Pixel coordinate grounding data
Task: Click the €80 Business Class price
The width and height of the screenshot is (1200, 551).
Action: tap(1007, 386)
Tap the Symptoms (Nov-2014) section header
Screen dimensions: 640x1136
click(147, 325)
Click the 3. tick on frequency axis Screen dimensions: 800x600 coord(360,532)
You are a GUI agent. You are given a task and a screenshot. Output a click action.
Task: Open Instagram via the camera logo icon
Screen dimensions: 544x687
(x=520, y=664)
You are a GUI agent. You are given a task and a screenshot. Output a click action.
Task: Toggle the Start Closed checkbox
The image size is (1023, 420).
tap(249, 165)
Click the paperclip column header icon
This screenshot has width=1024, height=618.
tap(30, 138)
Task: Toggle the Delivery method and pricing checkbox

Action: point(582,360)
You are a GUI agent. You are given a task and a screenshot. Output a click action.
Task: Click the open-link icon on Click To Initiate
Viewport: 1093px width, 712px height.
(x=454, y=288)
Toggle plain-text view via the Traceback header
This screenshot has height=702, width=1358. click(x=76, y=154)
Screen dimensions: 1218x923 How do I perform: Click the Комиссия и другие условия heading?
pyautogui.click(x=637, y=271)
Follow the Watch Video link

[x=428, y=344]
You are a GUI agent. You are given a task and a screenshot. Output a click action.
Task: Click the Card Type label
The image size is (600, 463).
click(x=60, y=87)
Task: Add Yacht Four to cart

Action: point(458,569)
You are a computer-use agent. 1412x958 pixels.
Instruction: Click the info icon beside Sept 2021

* **REQUIRED ACTION**
Set down only the lines running from the line with "Screen dimensions: 544x687" to the end of the entries above, both included, exactly as they stand.

* **OUTPUT OF THE EXERCISE**
Screen dimensions: 544x687
(x=520, y=664)
You are a GUI agent. You are given a task and a screenshot. Output a click action.
Task: Toggle the Start Closed checkbox
The image size is (1023, 420).
tap(249, 165)
Click the paperclip column header icon
This screenshot has width=1024, height=618.
tap(30, 138)
Task: Toggle the Delivery method and pricing checkbox

Action: point(582,360)
You are a GUI agent. You are given a task and a screenshot. Output a click action.
Task: Click the open-link icon on Click To Initiate
Viewport: 1093px width, 712px height.
(x=454, y=288)
Toggle plain-text view via the Traceback header
This screenshot has height=702, width=1358. click(x=76, y=154)
Screen dimensions: 1218x923 How do I perform: Click the Комиссия и другие условия heading?
pyautogui.click(x=637, y=271)
Follow the Watch Video link

[x=428, y=344]
You are a GUI agent. You are given a task and a screenshot. Output a click action.
Task: Click the Card Type label
The image size is (600, 463).
click(x=60, y=87)
Task: Add Yacht Four to cart

Action: point(458,569)
You are a computer-use agent. 1412x958 pixels.
Instruction: Click the info icon beside Sept 2021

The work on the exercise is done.